Bu köşede birçok kez küresel ölçekte yaşanmakta olan büyük değişimleri anlatmaya çalıştım: Küreselleşme şekil değiştiriyor, tedarik zincirlerinin rotası farklılaşıyor, yeni nesil teknolojiler yükseliyor, jeopolitik olayların iktisadi kararları etkileme gücü artıyor... Paradigma değişimini tetikleyen böylesi gelişmeler, Türkiye gibi gelişen ülkeler için belli riskler barındırdığı gibi aynı zamanda büyük fırsatlar ortaya koyar.
TERZİ İŞİ DOKUNUŞ
Türkiye'nin bu kritik süreçten iktisadi olarak güçlenerek çıkabilmesi için öncelikle makro ekonomik istikrarı yeniden tesis etmeliyiz. Bu bağlamda, en önemli meselemiz, enflasyonu düşürmek olmalı. Para politikasının tüm inceliklerini icra etmek, enflasyonla mücadele için gerekli bir koşul. Bunun yapılması lazım. Ama bunun yeterli bir koşul olmadığını da aklımızdan çıkarmayalım. Fed eski başkanı Ben Bernanke ve IMF eski başekonomisti Olivier Blanchard'ın geçtiğimiz günlerde yayınlanan makalelerinde de altı çizildiği üzere, salgın sonrası ortaya çıkan enflasyon hem çok kaynaklı hem de oldukça karmaşık. Yani sadece para politikası araçları ile enflasyonu hedefine yaklaştırmak kolay değil. Hele bizim gibi gelişen ekonomilerde bu mümkün değil. Dolayısıyla, para politikası araçlarının yanı sıra tarım ve sanayi politikalarından rekabet düzenlemelerine kadar bir dizi mikro ve makro reforma ihtiyacımız olacak.

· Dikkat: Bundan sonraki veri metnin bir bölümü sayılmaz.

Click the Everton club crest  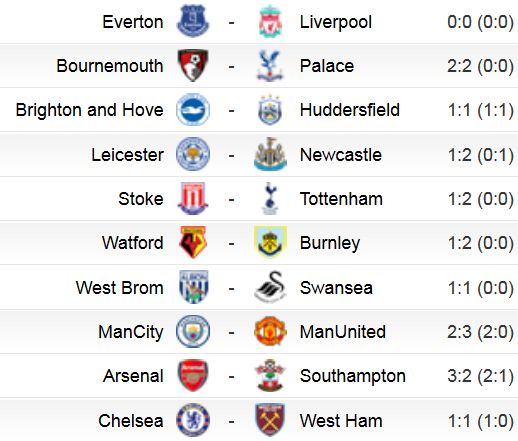[193, 21]
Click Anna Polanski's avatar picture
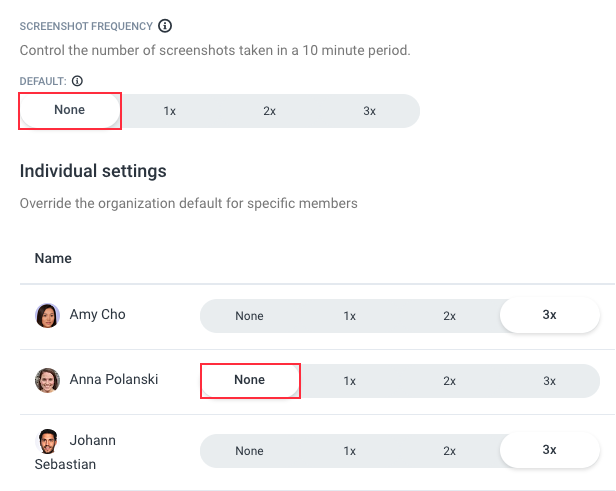 (48, 380)
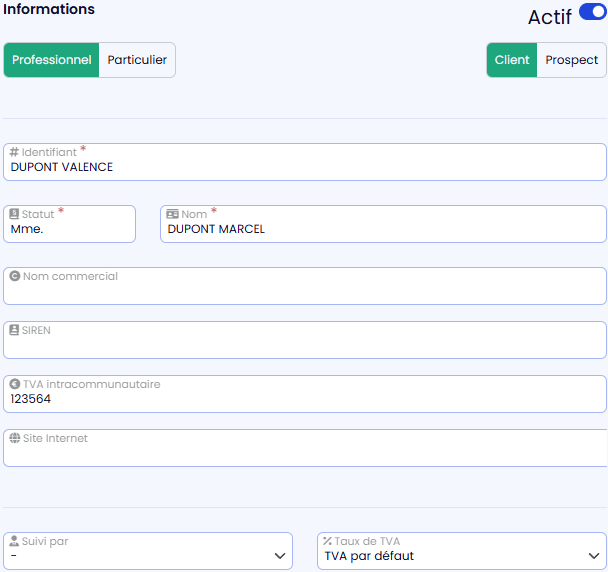Click the Identifiant field containing DUPONT VALENCE
Viewport: 608px width, 572px height.
point(304,168)
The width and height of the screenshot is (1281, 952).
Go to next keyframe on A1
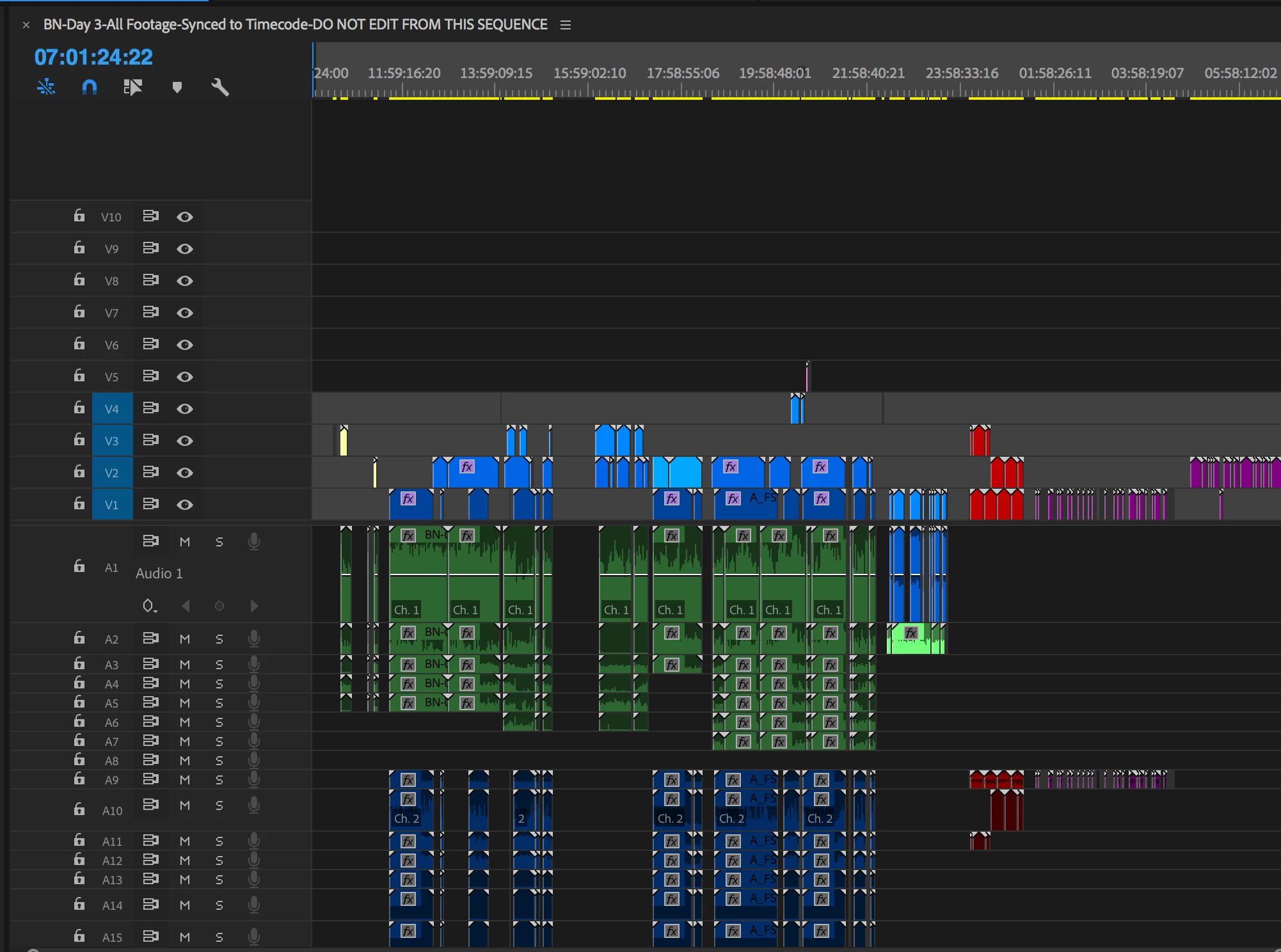(x=254, y=606)
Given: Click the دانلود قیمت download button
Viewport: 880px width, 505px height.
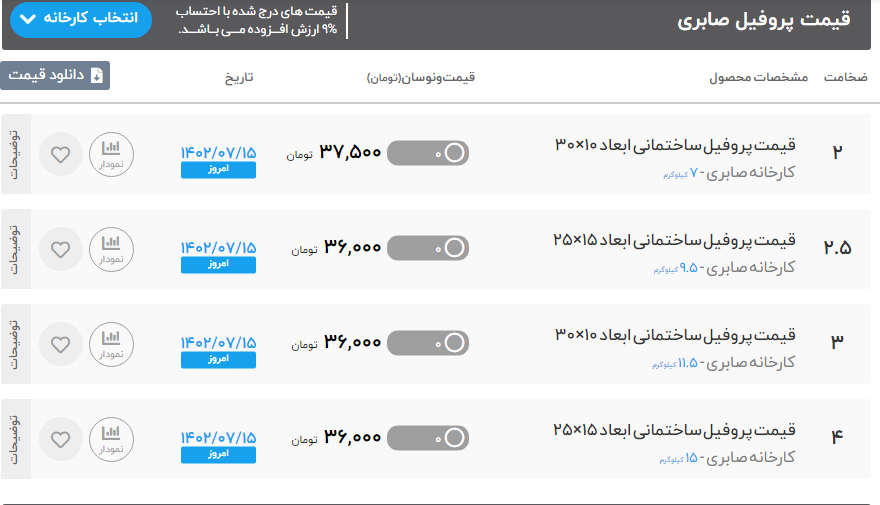Looking at the screenshot, I should tap(55, 76).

İstikrarın bir diğer ayağı finans tarafında. Salgın, Rusya-Ukrayna savaşı, deprem ve seçim gibi birçok faktörün de etkisiyle son yıllarda finansal istikrarı yönetebilmek için çok sayıda makro ihtiyati tedbir devreye sokuldu. Ekonominin dışında cereyan eden yerel ve küresel koşulların normale dönmesiyle birlikte bu makro ihtiyati tedbirlerin de normalleşmesi beklenir. Ama bunun bir anda olmasını beklemek gerçekçi değil. Terzi işi bir çalışmayla zamana yayarak normalleşme sağlanmalı. Öngörülebilirliğin artması, finansal piyasalardaki oynaklığın azalmasını beraberinde getirir.
TEKNOLOJİDE ÜST LİGE
Makro istikrar, ekonominin kısa vadeli seyriyle ilgilidir. Gelir dağılımı ise ekonomik kalkınmanın sosyal boyutunu temsil eder. Tabi işin bir de uzun vadeli gelişim süreci var. Burada odak noktamız teknoloji olmalı. Önümüzdeki beş yıllık dönemde, Türkiye'nin orta gelir tuzağından çıkması ve sonrasında yüksek gelirli ülkeler liginde kalıcı olabilmesi için, orta-yüksek ve yüksek teknolojili ürün gruplarının üretim ve ihracat içindeki paylarını artırmalıyız.Türkiye son yıllarda savunma sanayi, sağlık, otomotiv ve enerji gibi kritik sektörlerde önemli atılımlara imza attı. Öncelikle buradaki ivmelenmeyi korumalıyız. Ama bizim için bu da yeterli olmamalı. Bu gibi sektörlerde teknoloji merdiveninin daha üst basamaklarını hedeflemeliyiz. Bunun için kamu teşvikleri içindeki büyük ölçekli ve stratejik yatırımların aldığı payı artırmalıyız. Yani genel ve bölgesel teşvikten ziyade mikro ölçekte seçici teşviklere ağırlık vermeliyiz. Sektör bazındaki teşvikleri daha da detaylandırarak ürün odaklı teşviklere yönelmeliyiz.
KAPSAYICI BÜYÜME
Seçimlerin ardından ekonomi ajandasının öncelikli maddelerinden bir diğerinin gelir dağılımı olması muhtemel. Yüksek enflasyonun etkisiyle sabit ve düşük gelirli bireylerin satın alma gücünün azalması, gelir dağılımında bozulmaya neden oldu. Enflasyonu tek haneli rakamlara indirmeyi başardığımızda, gelir dağılımı belli oranda iyileşir. Yine de düşük enflasyon, bölüşüm sorununu tek başına toparlamaya yetmez. Daha adil bir gelir dağılımı için refah devleti sistemini hantallaştırmadan güçlendirmemiz gerekiyor. Dolaylı vergilerin payının azaltılması, dezavantajlı bölgelerdeki eğitim yatırımlarında odağın nicelikten niteliğe kaydırılması ve sosyal harcamaların etkinliğini arttıracak programların geliştirilmesi bu alanda akıllara ilk gelen politikalar olarak not düşülebilir.